6 Luglio 20205min457

“Verso casa”, il viaggio verso un mondo da esplorare

ךנרםםם

di Michelle Zarfati

 

“Se lo vorrete, non sarà un sogno” diceva Theodore Herzl e all’inizio del secolo scorso un gruppo di ragazzi ebbe il coraggio di realizzare questo sogno. Esistenze che si incontrano e si scontrano con l’unico obiettivo di fondare nella terra d’Israele un grande progetto socialista. Il progetto pionieristico però si rivela essere più complicato di quanto sembrasse, nonostante il grande entusiasmo e la forte motivazione. Ce lo racconta Assaf Inbari nel suo apprezzatissimo romanzo “Verso casa”.

L’opera di Inbari dipinge un affresco vivido di quello che i Kibbutzim, e in particolare il Kibbutz Beit Afikim, hanno rappresentato per tante giovani anime in fuga dall’ex unione sovietica. Verso casa, verso la terra promessa, verso un paese cresciuto grazie al dolore, il sangue, l’amore e il coraggio di difendere il proprio sogno nonostante tutto. Dall’ascesa al declino dei Kibbutzim, Inbari ci racconta nel dettaglio la vita dell’unica vera realtà socialista mai esistita al mondo, riassumendo così quasi un secolo di storia d’Israele. Dall’arrivo nella Palestina mandataria, alla strage della Shoah, fino ad arrivare alla nascita dello stato Ebraico. Dagli albori di un progetto di vita comune, alla privatizzazione per poi arrivare al declino e, soprattutto, al profondo senso di malessere derivato da esso. Storie di vita comune, di coesistenza con il prossimo e la natura si fondono in questo romanzo che narra di una terra vera e impregnata di amore e contraddizioni.

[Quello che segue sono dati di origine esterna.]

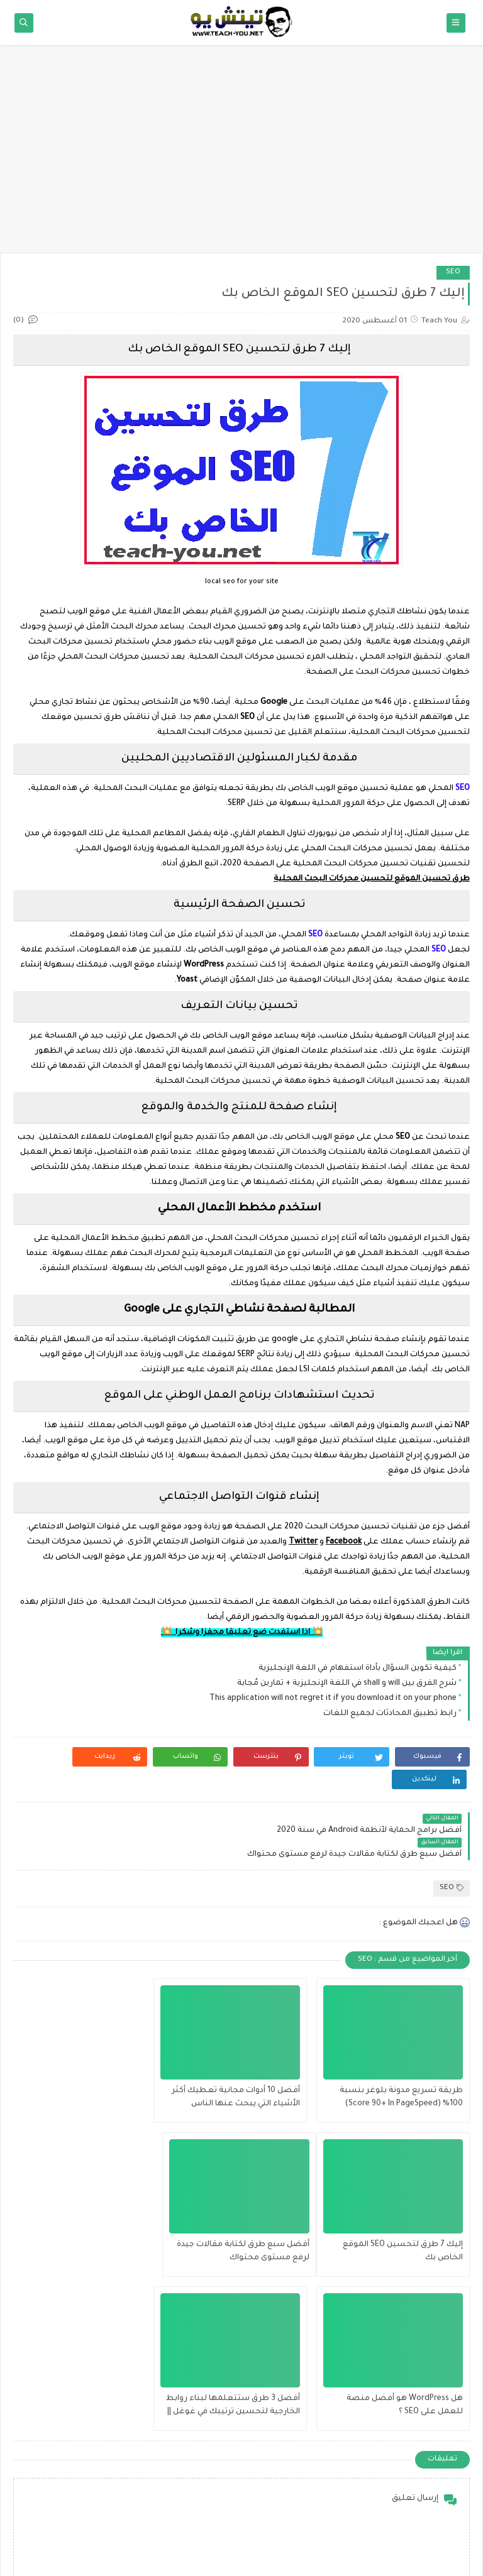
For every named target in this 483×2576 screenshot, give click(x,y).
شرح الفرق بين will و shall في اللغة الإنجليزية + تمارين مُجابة (347, 1683)
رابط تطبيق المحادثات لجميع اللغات (390, 1713)
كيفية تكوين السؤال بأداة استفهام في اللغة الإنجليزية (357, 1668)
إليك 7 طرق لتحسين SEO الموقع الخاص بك (92, 2051)
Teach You (374, 2559)
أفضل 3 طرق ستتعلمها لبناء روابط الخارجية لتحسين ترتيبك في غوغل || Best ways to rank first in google (89, 2206)
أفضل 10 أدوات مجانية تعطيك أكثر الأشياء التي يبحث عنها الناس (243, 2051)
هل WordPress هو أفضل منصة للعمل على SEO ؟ (249, 2205)
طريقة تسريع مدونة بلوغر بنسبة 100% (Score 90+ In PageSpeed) (401, 2051)
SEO (453, 272)
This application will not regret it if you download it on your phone (333, 1698)
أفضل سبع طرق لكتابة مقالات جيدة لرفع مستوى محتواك (406, 2205)
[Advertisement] (241, 155)
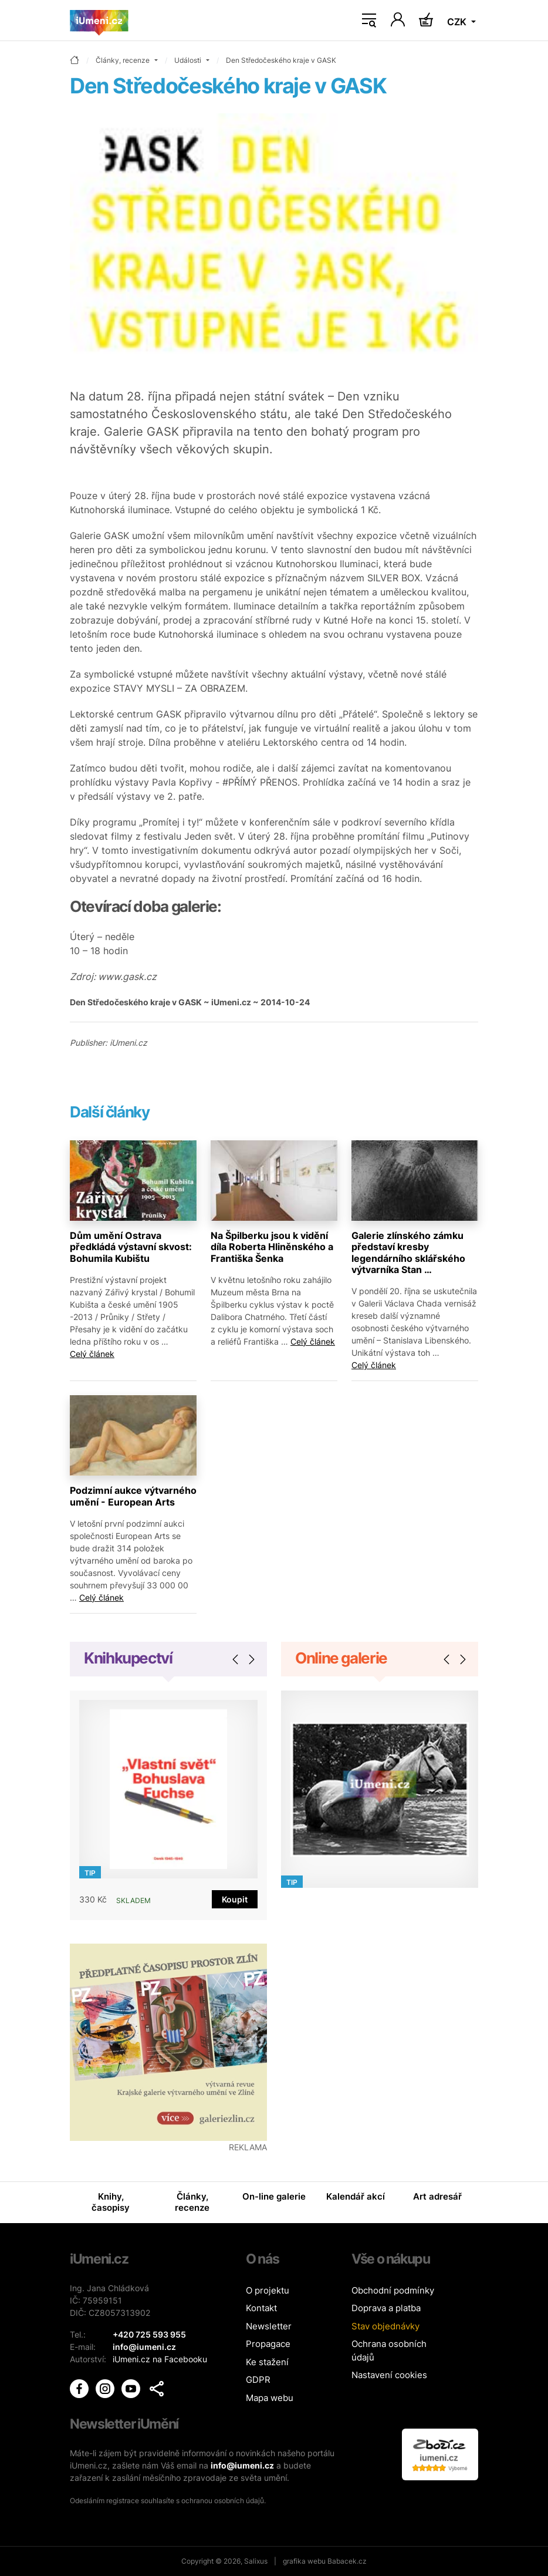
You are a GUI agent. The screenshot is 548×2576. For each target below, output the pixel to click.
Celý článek (92, 1354)
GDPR (258, 2379)
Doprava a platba (386, 2308)
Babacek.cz (347, 2561)
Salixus (256, 2561)
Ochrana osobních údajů (389, 2350)
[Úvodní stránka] (99, 20)
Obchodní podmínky (392, 2290)
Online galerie (341, 1657)
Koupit (235, 1899)
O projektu (267, 2290)
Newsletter (269, 2326)
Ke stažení (267, 2362)
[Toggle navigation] (369, 21)
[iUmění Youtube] (132, 2388)
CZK (458, 22)
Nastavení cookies (389, 2374)
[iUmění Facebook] (80, 2388)
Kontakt (261, 2308)
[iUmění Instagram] (106, 2388)
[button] (156, 2388)
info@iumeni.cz (242, 2465)
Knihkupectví (128, 1657)
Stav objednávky (385, 2326)
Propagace (268, 2343)
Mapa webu (269, 2397)
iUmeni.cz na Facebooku (160, 2359)
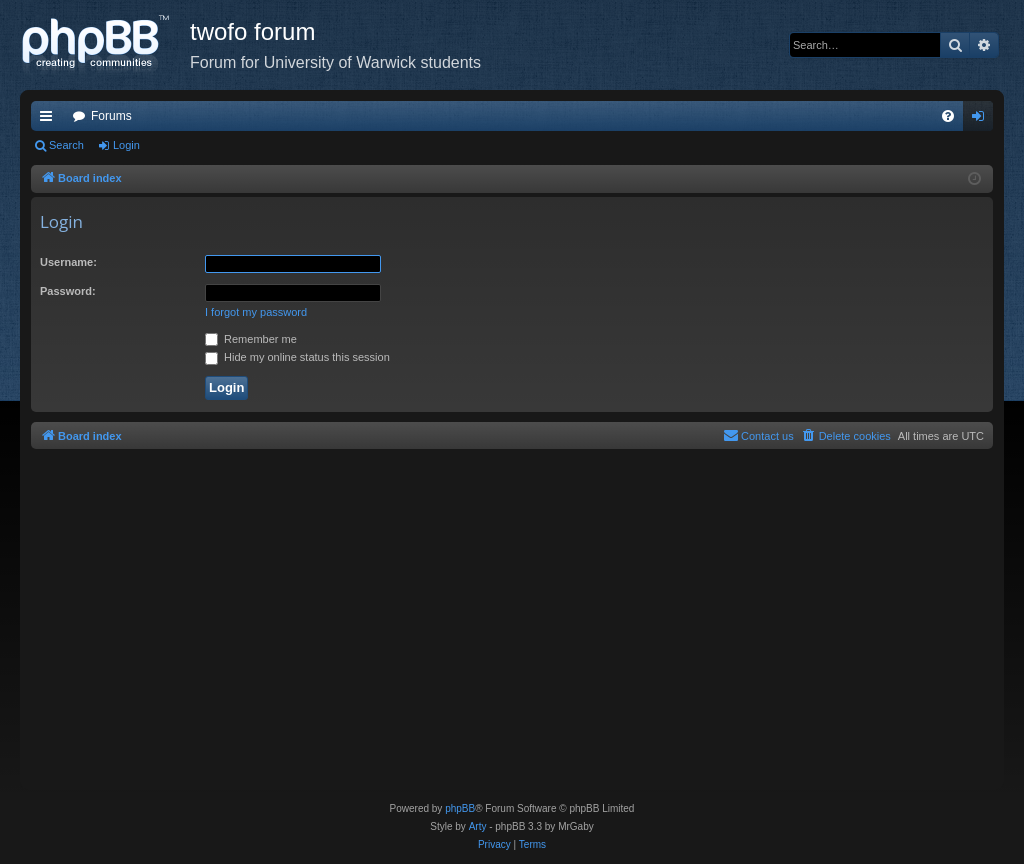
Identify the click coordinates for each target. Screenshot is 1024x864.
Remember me (251, 339)
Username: (68, 262)
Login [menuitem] (982, 120)
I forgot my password (256, 312)
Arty (478, 826)
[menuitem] (948, 116)
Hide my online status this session (297, 357)
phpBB (460, 808)
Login (126, 145)
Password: (68, 291)
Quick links (50, 120)
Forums (111, 116)
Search (66, 145)
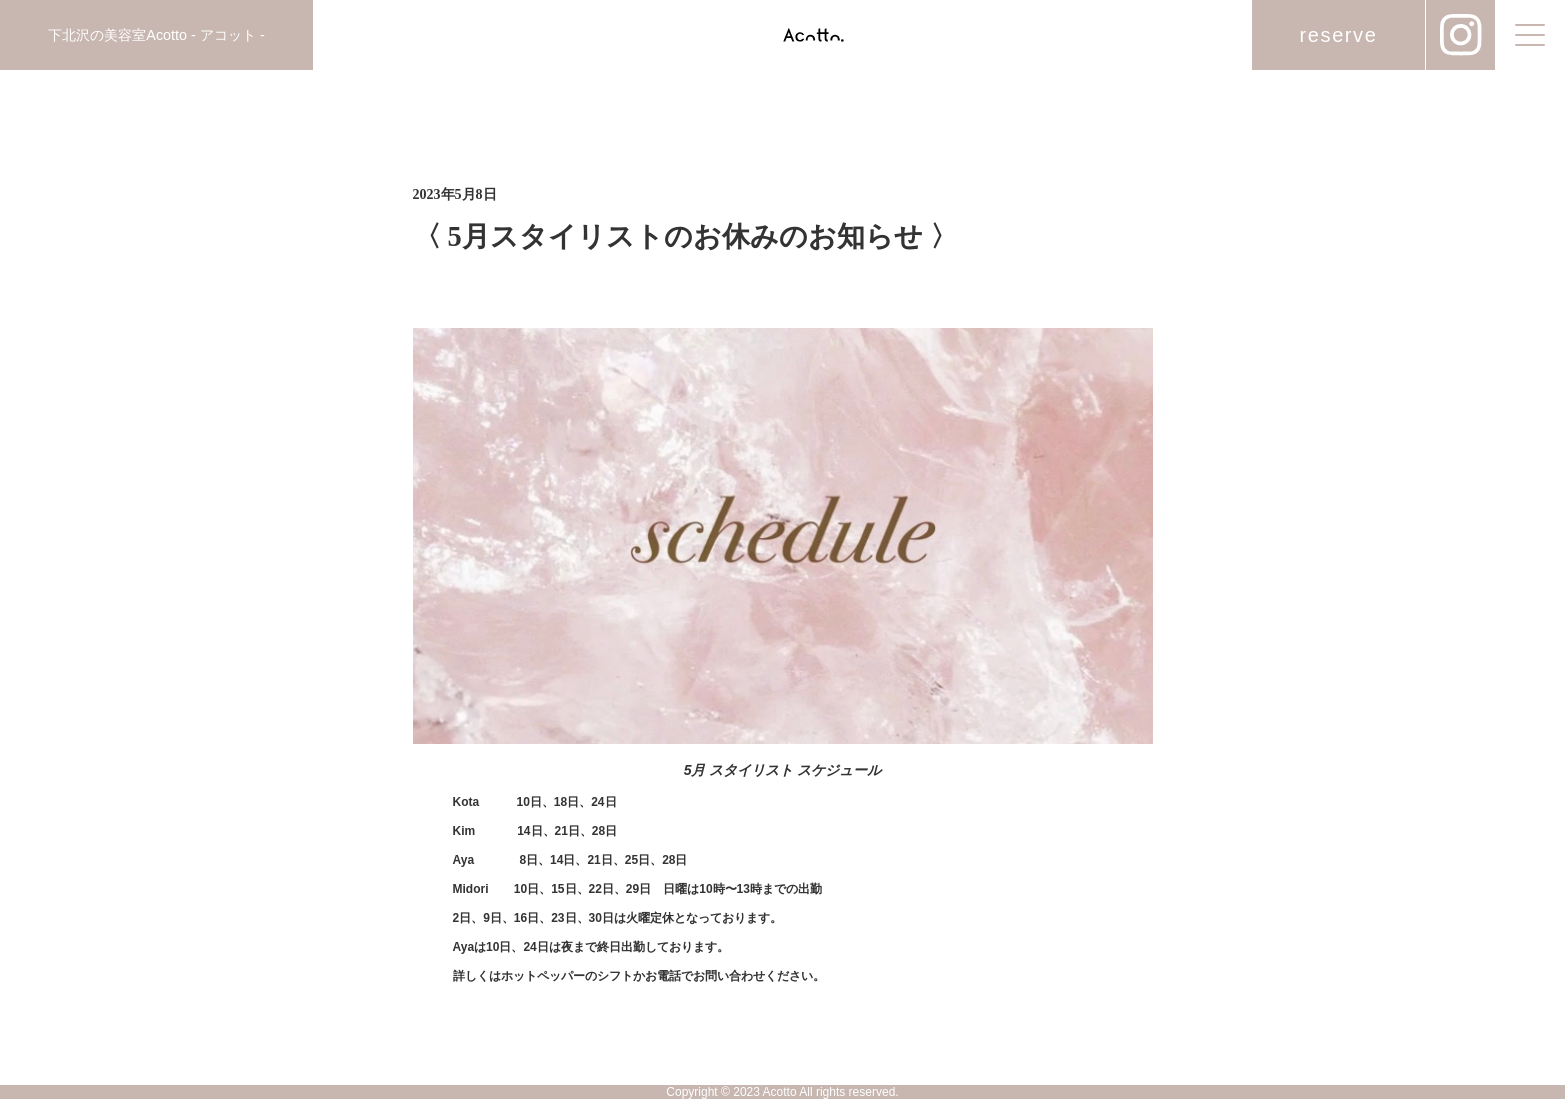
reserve (1339, 35)
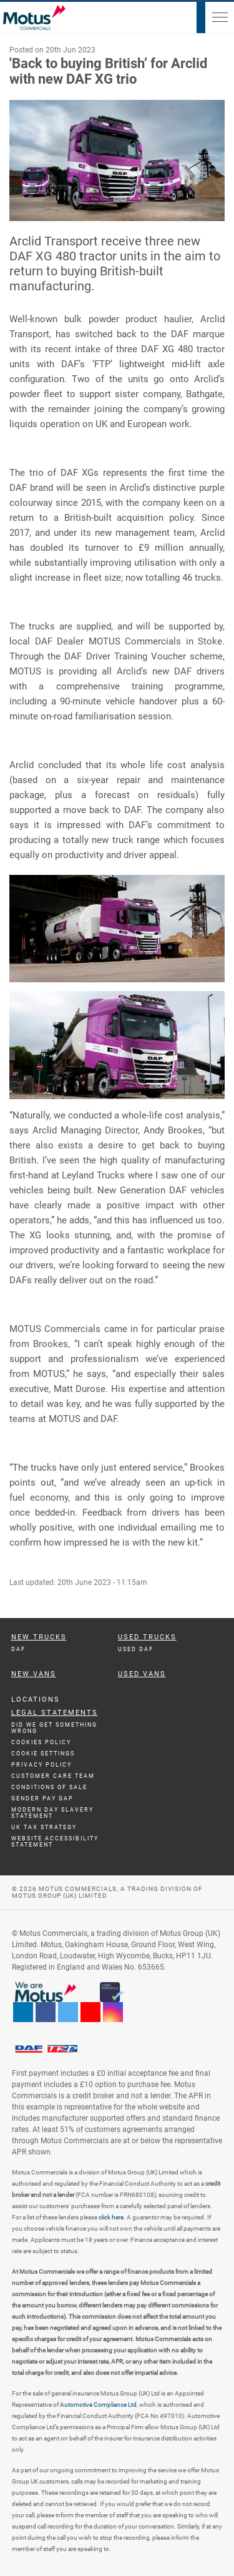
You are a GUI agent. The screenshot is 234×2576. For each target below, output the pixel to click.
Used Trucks (147, 1637)
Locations (35, 1699)
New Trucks (39, 1637)
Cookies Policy (41, 1742)
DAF (18, 1649)
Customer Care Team (53, 1776)
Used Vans (142, 1674)
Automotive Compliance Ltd (98, 2404)
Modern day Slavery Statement (52, 1813)
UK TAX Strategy (44, 1827)
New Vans (33, 1674)
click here (111, 2217)
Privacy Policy (41, 1765)
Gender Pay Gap (42, 1798)
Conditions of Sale (49, 1787)
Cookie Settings (43, 1753)
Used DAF (136, 1649)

Dalla penna di Inbari prende vita questo romanzo, lentamente, pagina dopo pagina, come sboccia un fiore piantato nel Kibbutz. Uno sguardo pieno di poesia e rimpianto per i luoghi in cui lo scrittore stesso è cresciuto. Un libro in cui la parola “casa” torna più volte facendo riflettere il lettore sull’importanza di un luogo abituale in cui esser liberi di sentirsi sempre se stessi. “I sogni spesso vagavano verso casa, verso una madre seduti in silenzio accanto al samovar a rimescolare della marmellata nelle tazze di tè”, cita a proposito un passo del libro. Dalla casa in cui i personaggi e membri del Kibbutz sono nati, alla casa che ha accolto milioni di ragazzi apolidi nelle loro terre natie accomunati da un solo grande sogno. Il sogno di realizzare una società giusta, lontana dall’egoismo e dall’individualismo dei quali l’essere umano è affetto sin dall’antichità. Un luogo in cui realizzare una società idilliaca, inaugurando un nuovo modo di essere se stessi ed ebrei. Un terra stillante latte e miele, collocata lontano dalle minacce antisemite che avevano lacerato e diviso il mondo intero marchiando in maniera permanente la storia degli ebrei.

Shimon Peres, Amos Oz e molte altri voci autorevoli hanno definito questo libro un vero capolavoro, e non a caso. Già best seller in Israele, “Verso casa” arriva in Italia donando a chi lo legge la possibilità di comprendere davvero la realtà e le fondamenta dello stato di Israele di oggi. Inbari è un grande demiurgo capace di far sognare il lettore attraverso le descrizioni di paesaggi naturali e di vite dei personaggi. Un grande viaggio di formazione nella storia d’Israele e, soprattutto, nella storia di tutti gli ebrei della diaspora, senza i quali Israele non sarebbe tutto quello che di meraviglioso è oggi. Questo mosaico di storie si fa leggere con passione e trasporto facendoci entrare nel vivo di quello che il Kibbutz ha rappresentato per la storia d’Israele. Una scrittura fluida e piena di dettagli che condiscono la narrazione rendendola reale davanti agli occhi del lettore. Un libro caldamente consigliato, un’esperienza di formazione nella storia necessaria al fine di comprendere l’animo odierno di Israele.

“Io sono legato cuore e anima a questo scenario meraviglioso che si distende sui nostri campi. Non posso abbandonarlo. Lo amo come la vita.”